──────── Selected excerpt

Tag Archives: thoughtfulness

Humans are never strong forever

Passing through many rough patches in the last entire year, blogging has been more like a distant dream to me. So today may be you can call it a warm up post or a mere trial. There have been days and days (currently the third consecutive day and many more uncountable ones) when I just opened the blog deciding to write something but ended up just scrolling through a few poems and blogs in the readers column. So today I thought may be just start over and complete at least a single previous draft.

I have been working on myself for a couple of months; my own well-being both physical as well as emotional. A few decisions, a few efforts and more focused results. I have come to realize that being strong is not about just claims. In all the turmoils that I’ve been through I have found myself as an extremely feeble and fickle-minded person. Then another perspective comes that may be the ‘strong image’, ‘the stable mind’ and the decisiveness that I associate with myself were pure deceptions maintained within my mind. Well, this isn’t the case I believe as these traits of mine were admired by others firstly when I never even knew about them at the very first place. I’ve been hearing things like ‘you are a very patient, strong individual’ and many more things regarding my mental abilities and resilience. I am glad to pen it down here that I’ve found all of these claims entirely false.

────────────────
──────── Provided information

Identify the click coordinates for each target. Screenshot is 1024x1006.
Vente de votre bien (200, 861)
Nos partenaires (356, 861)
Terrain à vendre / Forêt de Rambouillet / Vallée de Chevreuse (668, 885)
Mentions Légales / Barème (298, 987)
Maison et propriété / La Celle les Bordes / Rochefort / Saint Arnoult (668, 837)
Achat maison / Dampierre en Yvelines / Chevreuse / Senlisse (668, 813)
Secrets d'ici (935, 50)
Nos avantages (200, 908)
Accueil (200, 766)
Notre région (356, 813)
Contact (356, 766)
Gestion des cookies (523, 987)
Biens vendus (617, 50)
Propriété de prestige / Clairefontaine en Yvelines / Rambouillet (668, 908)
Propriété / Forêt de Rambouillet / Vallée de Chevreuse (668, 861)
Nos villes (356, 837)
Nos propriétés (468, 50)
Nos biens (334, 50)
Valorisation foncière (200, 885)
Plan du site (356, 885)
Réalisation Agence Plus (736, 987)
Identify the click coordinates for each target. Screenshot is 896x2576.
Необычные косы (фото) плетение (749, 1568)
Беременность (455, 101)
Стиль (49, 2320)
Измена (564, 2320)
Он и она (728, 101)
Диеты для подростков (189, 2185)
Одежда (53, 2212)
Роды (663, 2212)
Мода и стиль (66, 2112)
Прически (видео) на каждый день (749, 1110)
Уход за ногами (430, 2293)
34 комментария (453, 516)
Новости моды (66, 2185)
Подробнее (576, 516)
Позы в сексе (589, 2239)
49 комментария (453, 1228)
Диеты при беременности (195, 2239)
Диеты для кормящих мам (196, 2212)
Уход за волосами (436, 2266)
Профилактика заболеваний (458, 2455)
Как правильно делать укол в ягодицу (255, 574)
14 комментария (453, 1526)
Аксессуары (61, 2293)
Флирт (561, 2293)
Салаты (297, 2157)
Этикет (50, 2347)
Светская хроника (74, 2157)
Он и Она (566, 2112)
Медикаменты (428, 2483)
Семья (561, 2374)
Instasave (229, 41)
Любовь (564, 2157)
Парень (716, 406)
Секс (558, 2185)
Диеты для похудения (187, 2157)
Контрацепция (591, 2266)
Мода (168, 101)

────────────────

What this task involves ::
List every phrase that the blog post about not always being strong sets off in single quotation marks. These lines have no connection to the blog post about not always being strong.

Problem solution ::
- strong image
- the stable mind
- you are a very patient, strong individual